For his part, then, Ignatius gives us a good idea of what being Christian is all about rather than just talking a good game. At the heart of it all for Ignatius is something that I have touched on in my preaching over the past few weeks. As we have learnt from the parables of the Kingdom, Ignatius reminds us that we are called away from pride and arrogance and we are called to lives of authenticity and humility. Jesus shows us over and over again both that those with power do not have automatic access to God and at the same time that there is no one too lowly to be in relationship with God. Writing to the Ephesians, Ignatius states that “he who fails to join in your worship shows his arrogance by the very fact of becoming a schismatic. It is written, moreover, ‘God resists the proud’” (Eph. 5:3). Put simply, we are called to a genuine humility that allows us to be in relationship with each other.

Moreover, in discussing those who think they know better, those proud whom God resists, Ignatius writes to the Church at Smyrna,

Let no one’s position swell his head, for faith and love are everything—there is nothing preferable to them. Pay close attention to those who have wrong notions about the grace of Jesus Christ, which has come to us, and note how at variance they are with God’s mind. They care nothing about love: that have no concern for widows, orphans, for the oppressed, for those in prison or released, for the hungry or the thirsty. They hold aloof from the Eucharist and from services of prayer because they refuse to admit that the Eucharist is the flesh of our Saviour Jesus Christ, who suffered for our sins and who, in his goodness, the Father raised. (Smyrnaens 6:1–7:1)

Ignatius tells us that the proud assume they know God’s mind, but in their lives—in which they abstain from corporate worship and care not for their neighbour—they are not showing forth God’s true mind, which is love.
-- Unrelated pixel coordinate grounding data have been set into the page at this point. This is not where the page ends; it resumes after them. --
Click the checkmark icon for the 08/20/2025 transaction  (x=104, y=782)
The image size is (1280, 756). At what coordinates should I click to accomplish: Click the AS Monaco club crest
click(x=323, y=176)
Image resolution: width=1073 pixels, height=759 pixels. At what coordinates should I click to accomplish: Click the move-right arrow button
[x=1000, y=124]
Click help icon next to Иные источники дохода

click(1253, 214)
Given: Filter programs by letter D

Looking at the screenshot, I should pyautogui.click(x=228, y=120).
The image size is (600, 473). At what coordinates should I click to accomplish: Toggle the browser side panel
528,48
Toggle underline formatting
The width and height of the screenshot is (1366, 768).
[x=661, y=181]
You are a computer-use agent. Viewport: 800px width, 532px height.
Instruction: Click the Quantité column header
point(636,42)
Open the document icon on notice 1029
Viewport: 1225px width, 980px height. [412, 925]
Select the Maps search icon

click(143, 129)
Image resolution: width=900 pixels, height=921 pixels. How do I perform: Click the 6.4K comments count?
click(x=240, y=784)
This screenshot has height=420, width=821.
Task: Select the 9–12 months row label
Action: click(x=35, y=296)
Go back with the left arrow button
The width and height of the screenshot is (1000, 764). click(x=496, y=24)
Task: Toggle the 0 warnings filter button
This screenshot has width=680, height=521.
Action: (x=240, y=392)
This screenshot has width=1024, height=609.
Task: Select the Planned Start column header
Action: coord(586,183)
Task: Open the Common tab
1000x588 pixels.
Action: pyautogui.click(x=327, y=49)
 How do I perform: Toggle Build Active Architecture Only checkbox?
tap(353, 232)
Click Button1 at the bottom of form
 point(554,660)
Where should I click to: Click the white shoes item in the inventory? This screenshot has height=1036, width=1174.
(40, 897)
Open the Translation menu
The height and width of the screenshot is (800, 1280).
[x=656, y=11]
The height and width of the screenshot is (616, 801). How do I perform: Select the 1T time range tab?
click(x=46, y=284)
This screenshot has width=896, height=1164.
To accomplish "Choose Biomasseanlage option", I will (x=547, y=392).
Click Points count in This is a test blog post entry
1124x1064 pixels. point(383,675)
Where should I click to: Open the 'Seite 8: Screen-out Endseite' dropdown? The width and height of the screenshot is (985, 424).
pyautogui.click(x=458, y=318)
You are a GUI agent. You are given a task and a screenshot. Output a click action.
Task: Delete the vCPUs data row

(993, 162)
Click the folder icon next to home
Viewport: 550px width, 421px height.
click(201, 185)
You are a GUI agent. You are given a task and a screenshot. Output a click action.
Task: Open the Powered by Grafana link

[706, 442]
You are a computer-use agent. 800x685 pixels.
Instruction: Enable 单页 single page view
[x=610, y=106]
Those who care for the widows and orphans, the poor and oppressed, the prisoners and the hungry, the ones who gather with the whole church to celebrate and share the Eucharist, those are the ones who are showing forth God’s love into the world, those are the ones who are being Christians. We are called, therefore, into life in community, gathered by our Bishops and clergy around the Eucharistic table, and sent into out into the world in love to care for our brothers and sisters, care for God’s creation.

This is the essential meaning of the passage from the Gospel of John appointed for today. Here Jesus proclaims, “If any one serves me, he must follow me; and where I am, there shall my servant be also; if any one serves me, the Father will honour him.” Serving Christ, that is to say working as Jesus’ hands and feet in the world, is the essential element of following Christ. We do not follow Christ merely in our hearts, but with our actions. In doing this, Jesus is always present with us and we are always intimately connected with him and with God the Father.

As we commemorate our great patron today, let us look to his example of Christian authenticity, his unswerving ability to profess not only with his lips, but in his life the Gospel of Jesus Christ, the Gospel of Love itself. Let it inspire us to lives of authentic and humble service to the God who loves us more than we can know and who draws us to himself daily both in our common worship and our vocation in the world.

 

Andrew C. Blume✠
New York City
Feria, 21 October 2011

 

All references to the letters of Saint Ignatius of Antioch are to the translation and edition of Cyril C. Richardson, Early Christian Fathers (New York: Collier, 1970).